Task to carry out:
Find the line with "You are a computer-use agent. 2044x1811" and the line with "You are a computer-use agent. The" in the entries below; output exactly those two lines, every line between them, and no others.

·····

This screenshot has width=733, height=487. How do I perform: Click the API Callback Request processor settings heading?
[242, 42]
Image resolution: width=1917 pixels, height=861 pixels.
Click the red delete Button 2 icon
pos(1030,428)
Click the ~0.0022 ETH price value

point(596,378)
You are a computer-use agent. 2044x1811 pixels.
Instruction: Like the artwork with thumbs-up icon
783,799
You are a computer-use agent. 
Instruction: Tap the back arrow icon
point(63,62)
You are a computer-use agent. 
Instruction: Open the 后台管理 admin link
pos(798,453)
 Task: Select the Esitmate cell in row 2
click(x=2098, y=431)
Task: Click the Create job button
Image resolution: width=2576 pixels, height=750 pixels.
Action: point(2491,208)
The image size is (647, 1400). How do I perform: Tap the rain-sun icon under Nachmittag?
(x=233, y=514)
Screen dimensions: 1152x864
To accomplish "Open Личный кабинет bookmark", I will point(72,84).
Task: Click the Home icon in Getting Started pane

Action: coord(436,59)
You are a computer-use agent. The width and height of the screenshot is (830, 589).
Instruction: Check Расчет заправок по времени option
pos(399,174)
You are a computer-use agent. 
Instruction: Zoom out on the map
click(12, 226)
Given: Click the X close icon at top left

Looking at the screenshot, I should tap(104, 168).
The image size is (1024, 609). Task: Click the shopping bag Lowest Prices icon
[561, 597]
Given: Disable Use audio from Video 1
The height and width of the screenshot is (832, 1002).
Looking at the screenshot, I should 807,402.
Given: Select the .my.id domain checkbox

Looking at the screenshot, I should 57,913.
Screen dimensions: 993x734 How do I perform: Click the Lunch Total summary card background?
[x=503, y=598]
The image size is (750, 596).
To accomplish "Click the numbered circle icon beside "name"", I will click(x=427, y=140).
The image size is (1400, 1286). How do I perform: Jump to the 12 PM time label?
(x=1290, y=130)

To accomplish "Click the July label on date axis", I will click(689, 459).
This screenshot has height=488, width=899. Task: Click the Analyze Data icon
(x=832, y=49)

·····

Result for this exercise:
You are a computer-use agent. 2044x1811 pixels.
Instruction: Like the artwork with thumbs-up icon
783,799
You are a computer-use agent. 
Instruction: Tap the back arrow icon
point(63,62)
You are a computer-use agent. 
Instruction: Open the 后台管理 admin link
pos(798,453)
 Task: Select the Esitmate cell in row 2
click(x=2098, y=431)
Task: Click the Create job button
Image resolution: width=2576 pixels, height=750 pixels.
Action: point(2491,208)
The image size is (647, 1400). How do I perform: Tap the rain-sun icon under Nachmittag?
(x=233, y=514)
Screen dimensions: 1152x864
To accomplish "Open Личный кабинет bookmark", I will point(72,84).
Task: Click the Home icon in Getting Started pane

Action: coord(436,59)
You are a computer-use agent. The width and height of the screenshot is (830, 589).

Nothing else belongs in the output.